Fortunately, dealers that want to expand have abundant financing options. Banks, private equity investors, and invisible or branded partners are eager to help them fund and make those improvements.
“Partners can introduce dealers to vendors that can help them with pricing or product, or show them how a service is working for other dealers they are helping,” says Greg Westhoff of Alarm Funding Associates.
Systems integrators also are well-situated to leverage consumers’ growing interest in new services, especially integrators that embrace a managed services model, says Schmidt. Managed services will create better margins and recurring revenue streams, as opposed to their traditional business models.
Systems integrators that want to get to market faster with managed services, yet keep their costs low, can outsource or partner with companies that provide video, perimeter and access control capabilities and more, Schmidt says.
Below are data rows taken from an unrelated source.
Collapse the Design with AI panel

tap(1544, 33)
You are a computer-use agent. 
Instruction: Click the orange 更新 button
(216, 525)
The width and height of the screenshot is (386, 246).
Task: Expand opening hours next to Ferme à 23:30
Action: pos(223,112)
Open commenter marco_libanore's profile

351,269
“They can offer customers turnkey solutions with the hardware, human capital and cloud/IT components baked in,” says Schmidt. “It’s better to have a system with embedded services and a monthly service charge. A lot of times these are very sticky revenue streams, so people are moving in that direction and there is financing available to help businesses grow.”
Thanks to their expanding cash flows in recent years, new investors are taking a keen interest in the systems integrators’ space, Pagnani says. For example, private equity group Pamlico Capital, Charlotte, N.C., recently acquired Carrollton, Texas-based systems integrator Securadyne Systems.
3 Simple Steps
Three things that business owners can do to improve their businesses are:
- Understand that details and follow-through really matter.
- Sell more. This can be done by making more calls instead of rearranging their desk or reviewing their bank statement for a third time. Just a few more sales each week can significantly increase valuation.
- Always run your business as if you are going to keep forever, and sell it tomorrow. But keep your options open and realize you have choices.